RECORDS PROVIDED:
......

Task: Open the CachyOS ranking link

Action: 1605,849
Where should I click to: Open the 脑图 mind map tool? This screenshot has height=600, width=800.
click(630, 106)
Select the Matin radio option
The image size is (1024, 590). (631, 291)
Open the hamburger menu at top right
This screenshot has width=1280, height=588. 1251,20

......

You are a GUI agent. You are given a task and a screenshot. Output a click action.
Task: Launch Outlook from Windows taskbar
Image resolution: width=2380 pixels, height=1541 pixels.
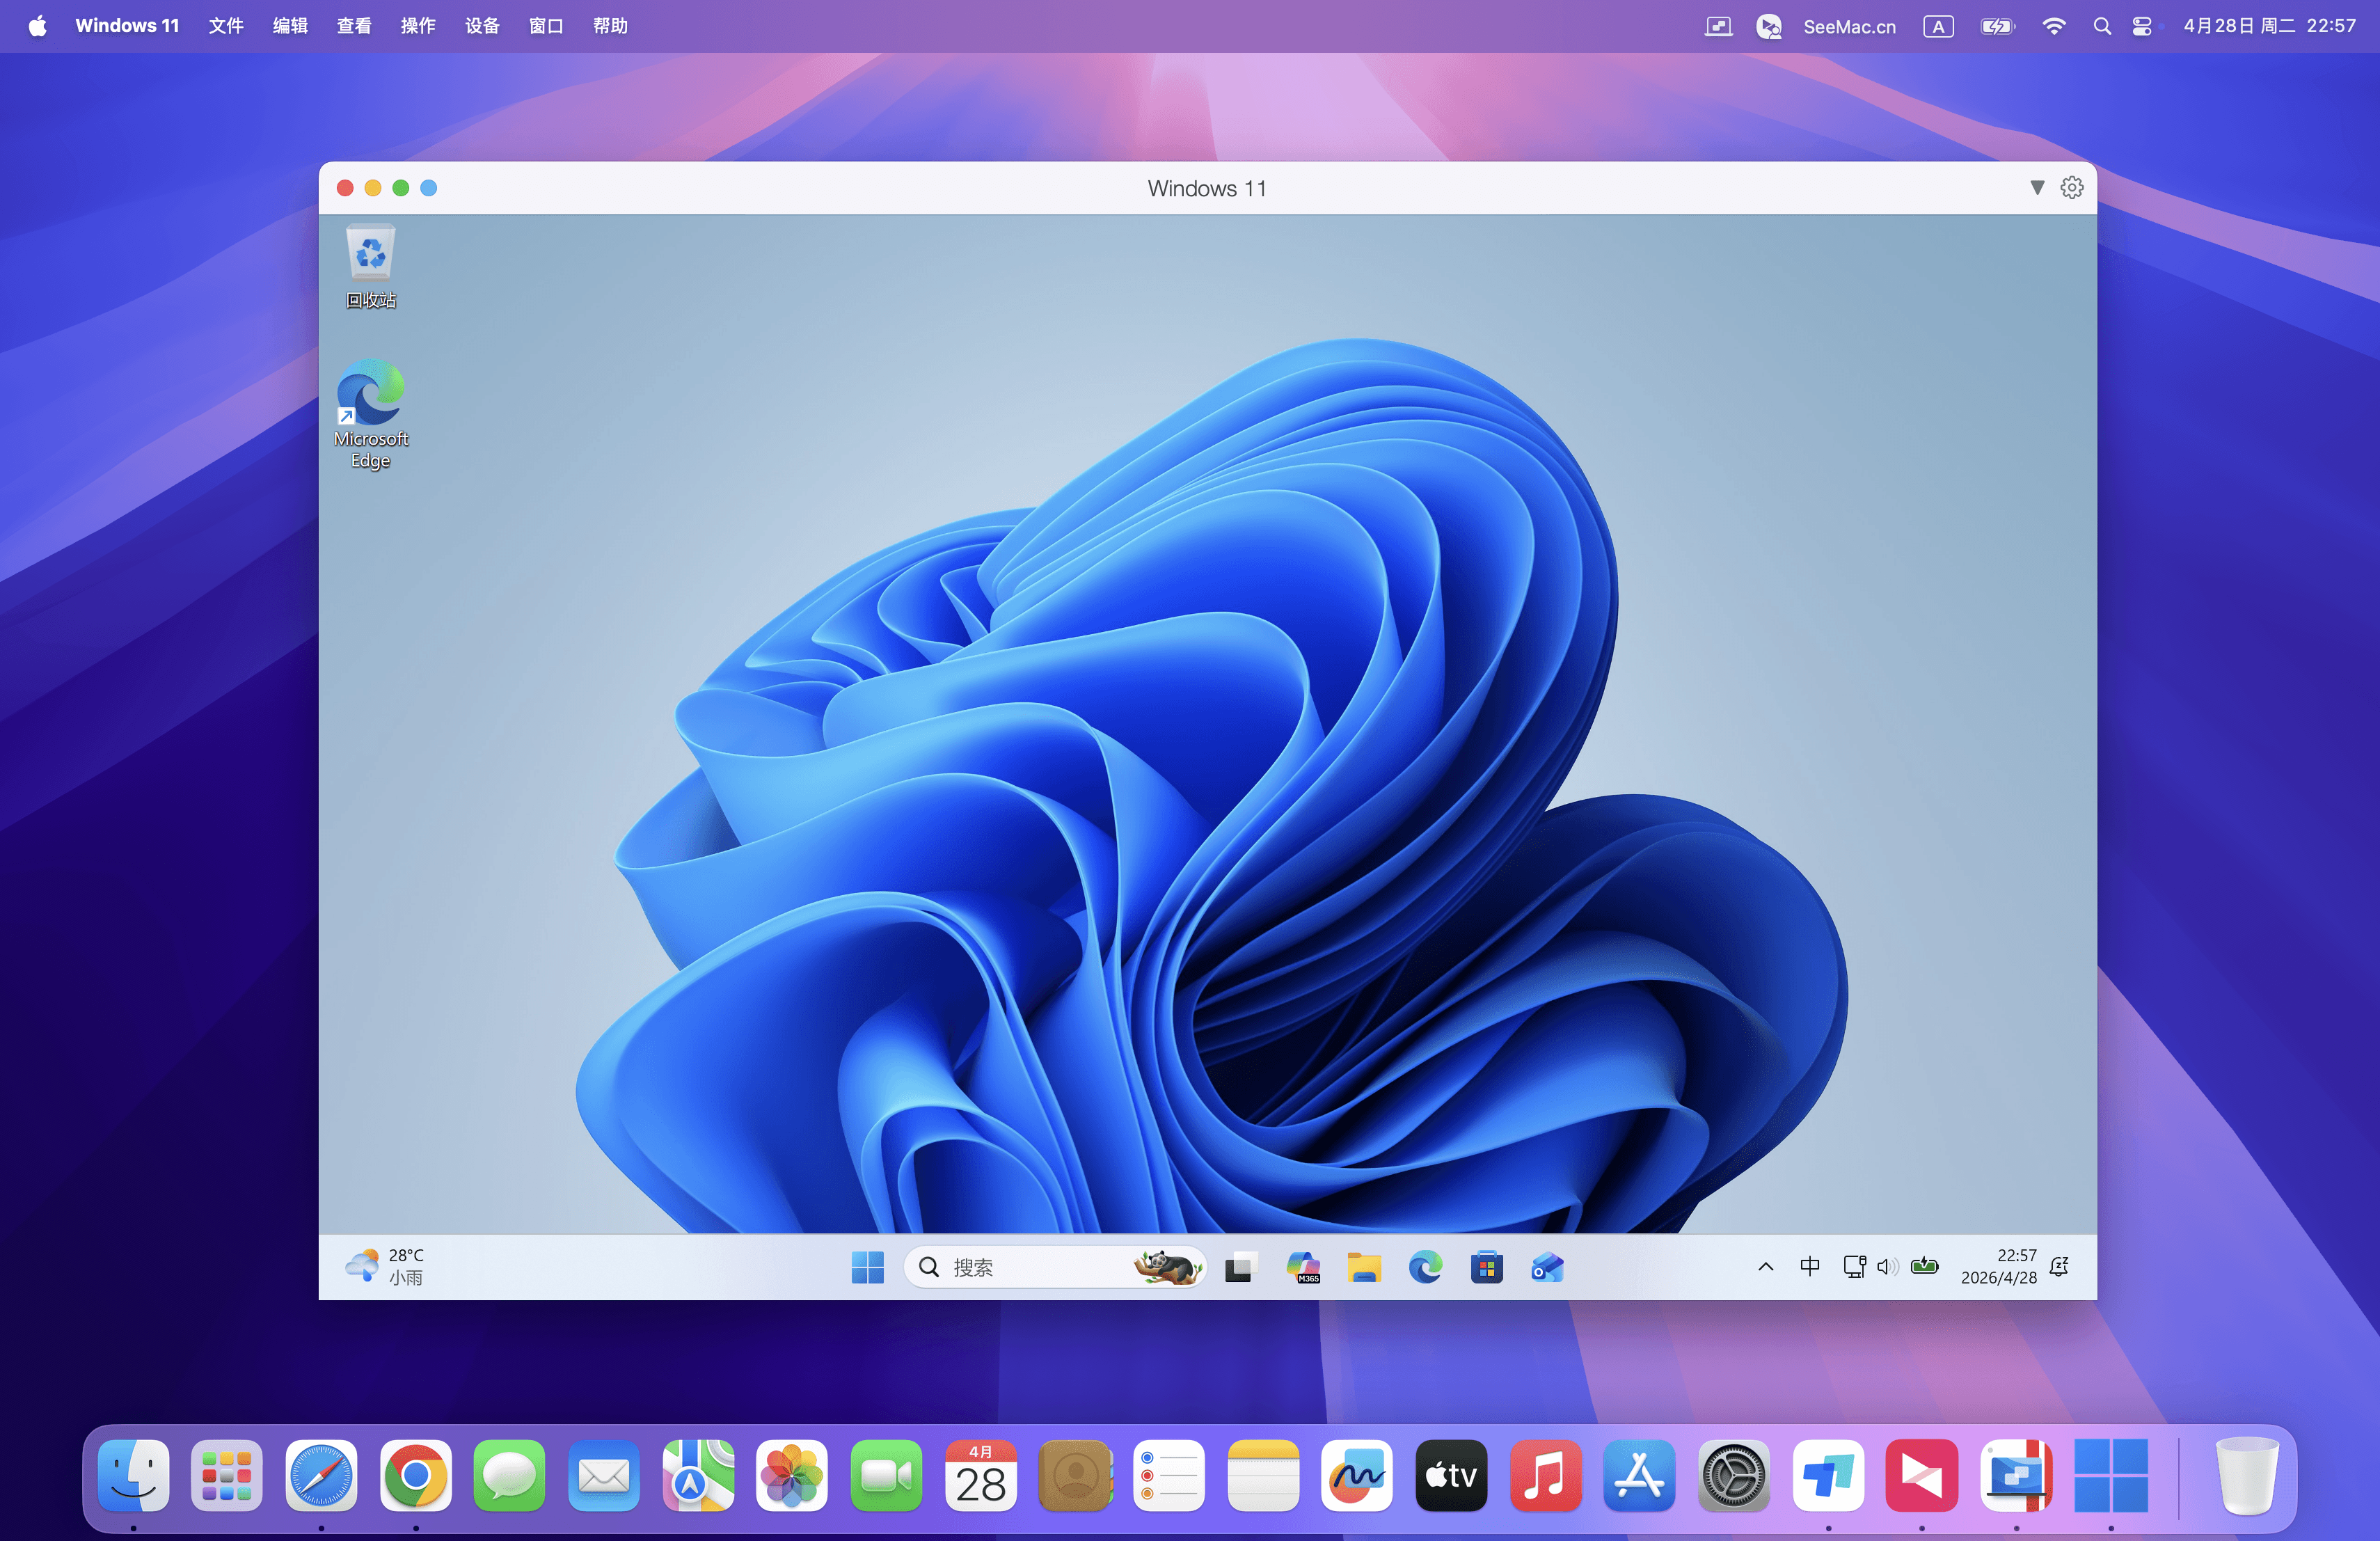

......

WORK TO COMPLETE: Rewrite the lines from the line with "You are a GUI" to the line with "Image resolution: width=2380", replacing "Outlook" with "Excel" and keeping everything else the same.

RESULT OF THIS EXERCISE:
You are a GUI agent. You are given a task and a screenshot. Output a click action.
Task: Launch Excel from Windows taskbar
Image resolution: width=2380 pixels, height=1541 pixels.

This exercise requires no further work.